2018-10-17
David Padilla, Football Strength & Conditioning Coach
If you have ever had a conversation with a football coach or, better yet, a football strength and conditioning coach about how their team trains, I would say that a good 90% percent will want to talk to you about the Big 3. The “Big 3” refers to the back squat, bench, and deadlift. Although some coaches may vary and say power clean instead of deadlift, the basic programming for their team revolves around how to get the group to be stronger in those lifts. I have been very fortunate to have been mentored as a player and further on into my career by someone who has had a different view of what strength is and how to apply it to a football team. This training has molded my view of what a “Big 3” for football really is and how to make not better gym lifters, but athletes.
If we are looking to create a better athlete then the exercise should not dictate what we are doing, it should be about achieving better movement. So, having said that, what are the 3 aspects of strength that truly translate to the football field? Bending (most of us would call this mobility), producing power, and resisting forces. Big shocker, right? Everything that the DVRT system teaches for training directly correlates to the football field.
“Bending”
Most coaches are out recruiting the biggest guys they can find, but in a one-on-one battle, in the game of football, the low man always wins. (It’s kind of an oxymoron, I know.) You can go to any football practice in America and hear a coach telling their players “You need to bend!”, regardless of the position they play. Now, as far as coaching cues go, just telling a player to bend doesn’t really teach them how to do it. This is something that the DVRT program really helps me to teach my guys. It gives me a road map on how to teach them the proper way to bend, whether in a squat or a hinge, and all while getting them REALLY strong.
For example, you would be surprised as to how many of my guys show up to camp who are supposed to be big, bad football players that move very poorly and cannot bend. I would love to get them under the bar front squatting 315 but if they don’t know how to squat and “bend” in all of the wrong places, I’m not getting them any better by having them do so. Instead, I have them bear hug squat a Ultimate Sandbag and almost miraculously we all can squat pretty well.
Producing force/power
As a strength coach for a football team, training power with my guys is some of the most fun I have. Having the Ultimate Sandbag in my toolbox has diversified how I go about doing so. In the game of football, if you want to be a good player you need to be powerful in all directions. For example, a Defensive lineman needs to be powerful when squeezing down on a blocker trying to drive him out of a gap, a DB can display power when making a break on a ball, or a QB can show their ability to create power by rolling out and throwing a ball to the opposite side of the field. Incorporating the DVRT system into our training has given me a way to train power in all planes of movement that the traditional Olympic lifts don’t. Something as simple as the lateral clean with the USB translates to a cut on the field or a rotational clean to an O lineman trying to pull down the line. These little things are HUGE in developing athleticism for my guys on the field.
Resisting forces
This may be the biggest aspect of training a football team that the Ultimate Sandbag helps me to teach; being able to resist forces (or brace) in all directions is huge.

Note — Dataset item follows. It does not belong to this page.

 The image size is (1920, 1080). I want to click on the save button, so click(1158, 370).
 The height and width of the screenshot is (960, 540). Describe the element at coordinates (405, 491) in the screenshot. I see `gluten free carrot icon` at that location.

During collisions, or while making a cut to change direction, resisting forces in the opposite direction makes you better. When two players collide head-on, the person who is able to brace and stay erect through the hit is probably going to win that battle over someone who folds or gives some type of flexion in the midsection. Just holding the USB on the fists will teach you how to do this relatively quickly. The USB is so versatile that I am hard-pressed to think of an exercise that you don’t have to resist forces pushing on you and depending on where you load the body, it will completely change the way you resist and brace.
The DVRT system has added so much depth to our training, and every single movement teaches an aspect of football that most would think are unteachable off of the field. Bending (mobility), producing power, and resisting force are some of the foundational aspects of the DVRT system and it is no coincidence that those “Big 3” correlate directly to NOT just the football field, but how we must all be strong in life!